Hi! I haven't posted in a loooong time. Many heartfelt thanks to all who do.
This is a "heads up" about legislation that may be coming to your state. I recently discovered that Washington State changed coverage for all drugs classified as "oral chemotherapy". This change will be a great help to some, but has unintended consequences for many of us. I discovered this when I showed up to pay my $20 copay for Gleevec at Walgreens only to presented with a bill for $1384.42! This is due to a recently passed bill to help those who are taking oral chemo drugs that kill cancer cells and can be injected or given intravenously. While Gleevec fits none of these characteristics, it is still classified with the other "oral chemo" drugs. This bill switches all oral chemo drugs, and Gleevec, from my prescription benefit into my Medical plan which has a $1500 deductible. Luckily, I am blessed to be working and can pay it, although it certainly makes my budget tight for awhile! The Washington State Insurance Commission representative felt that Gleevec may be wrongly classified and I have filed a complaint.

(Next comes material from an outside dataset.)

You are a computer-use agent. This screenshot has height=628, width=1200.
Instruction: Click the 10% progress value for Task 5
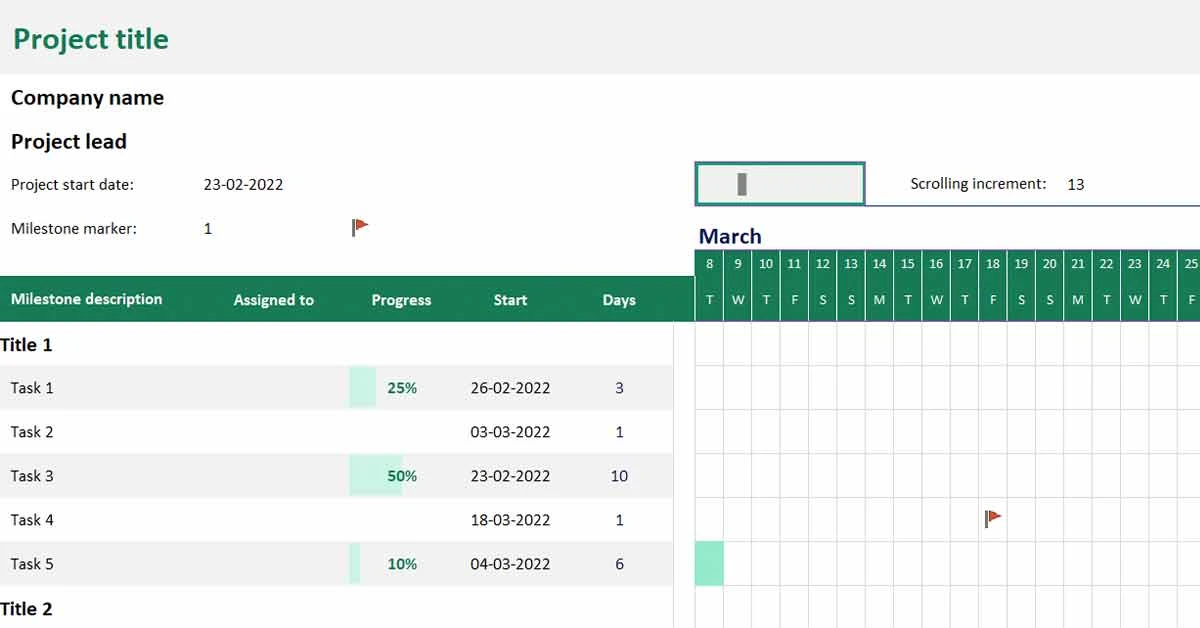pyautogui.click(x=401, y=564)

You may want to check with your state legislators to make sure that any legislation in your state has the right language before it is instituted and see how this effects your health plan (mine is Premera Blue Cross). I have no idea how this impacts those on Medicare. Here is a statement from Novartis at a hearing before this law (Washington State Bill 1517) went into effect:
"• Novartis Oncology supports language that improves patient access to oral anti-cancer medications, but feels parity may result in unintended consequences. It states that their oral cancer drug, Glivec, is already adequately covered under most pharmacy benefits and that parity would result in a large increase in out-of-pocket costs for many patients. Novartis recommends specific protective language be added to the bill to prohibit movement from the pharmacy to the medical benefit."